I have a cluster of 5 servers, which I’ve been testing CDB on. I have not put any new data into it in about two weeks, and do not have any clients reading from it.

Even though it’s not doing anything, the servers still kill themselves every now and then, with no FATAL logs, and nothing standing out in the ERROR logs.

Also, it’s using an average of about 700MB RAM even though it has not been asked to do anything /in two weeks/.

I don’t know if I’m overlooking something, but what is the minimum spec for a machine to have before it can have Cockroach running on it without exploding periodically? I see you put up a page recently explaining how to add CDB to a Digital Ocean droplet, but you did not specify /what spec/ you chose for the virtual machine.

Hi kae,
for your information most of the “natural growth” of a CockroachDB cluster for now is due to internal monitoring – the internal monitoring data is collected in the database over time so you can analyze activity retroactively in the admin UI.

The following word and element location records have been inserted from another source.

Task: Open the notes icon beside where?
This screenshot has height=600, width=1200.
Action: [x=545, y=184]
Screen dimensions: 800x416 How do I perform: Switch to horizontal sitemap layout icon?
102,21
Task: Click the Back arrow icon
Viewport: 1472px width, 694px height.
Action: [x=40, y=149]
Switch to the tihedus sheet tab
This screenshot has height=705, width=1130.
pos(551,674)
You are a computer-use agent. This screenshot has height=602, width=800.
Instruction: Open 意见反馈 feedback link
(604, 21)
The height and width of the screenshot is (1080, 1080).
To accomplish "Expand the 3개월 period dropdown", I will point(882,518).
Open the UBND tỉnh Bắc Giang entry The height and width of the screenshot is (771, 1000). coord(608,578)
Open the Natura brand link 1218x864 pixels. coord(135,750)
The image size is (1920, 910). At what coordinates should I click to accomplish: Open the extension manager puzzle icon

There was a known limitation in that old monitoring data was not properly deleted, causing slow but unchecked growth. Hopefully this will be addressed in the next beta.

Besides this, there is also an asymptotic growth to the maximum RocksDB cache size in RAM. RocksDB will naturally increase its cache up to the limit set with --cache-size or the default which is 25% of physical RAM, and this memory is not deallocated until node shutdown/restart. The cache activity causing cache growth is, in your case, mainly due to the internal monitoring activity.

We do not expect other sources of unbounded memory growth. If you suspect there may be a memory leak, we have some additional tools that we can help you use in your deployment to collect debugging data. Let us know if you are interested.

You missed the other question (thanks for the info on RocksDB, though - didn’t know that)

My other question:

We haven’t attempted to define a minimum spec for CockroachDB yet; most of our long-term testing has been on larger machines. Our current recommendation is to use at least 2GB of RAM for production deployment (this appears in our new blog post about deploying on digitalocean but hasn’t been integrated into the other deployment docs).

That said, if you’re seeing continued memory growth once the RockDB cache reaches its 25% plateau, that’s a bug that we’d like to fix.